The operating system supports owner-draw controls by sending specific messages
to the parent window of the control that allow us to customize the visual
appearance and behavior of the control. These messages are handled in the MFC’s
message maps (in CWnd-derived classes) with: OnDrawItem(),
OnMeasureItem(), OnCompareItem(), and OnDeleteItem(). These
functions allow us to access the data structures in which we can specify the
drawing action that is required, specify the measurement and dimensions of our
item, specify the position of the item, or specify the deletion of item-specific
data.

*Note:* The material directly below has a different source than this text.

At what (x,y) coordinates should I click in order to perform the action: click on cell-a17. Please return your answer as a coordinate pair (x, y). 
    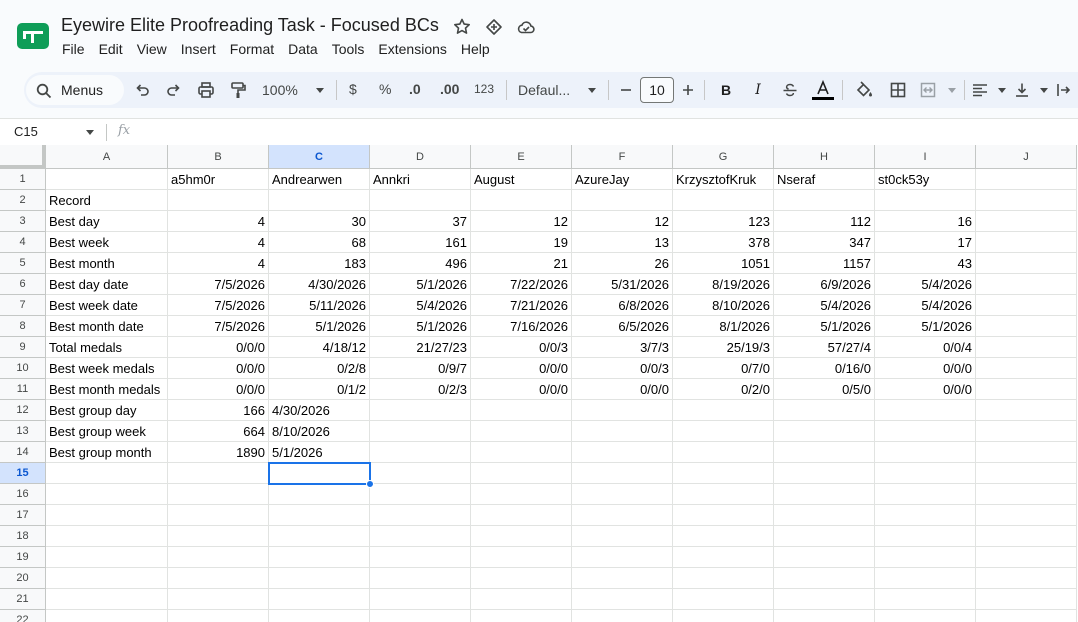
    Looking at the image, I should click on (107, 516).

We could override these functions in our control class to implement the
owner-draw behavior, and the control can do its own drawing without any help
from the parent.
MFC provides default implementation for the standard owner-draw messages. This
default implementation will decode the owner-draw parameters and delegate the
owner-draw messages to the controls. This is called self-draw, since the drawing
code is in the class of the control, not in the owner window.
MFC provides the custom control classes like CBitmapButton derived from CButton,
CCheckListBox and CDragListBox, which are derived from CListBox. MFC has even
introduced the button styles BS_BITMAP and BS_ICON which offer functionality
similar to the CBitmapButton class. CBitmapButton class allows you to easily
create buttons that are labeled with graphics instead of text. The bitmaps are
customized by dynamically subclassing them using the function SubclassDlgItem().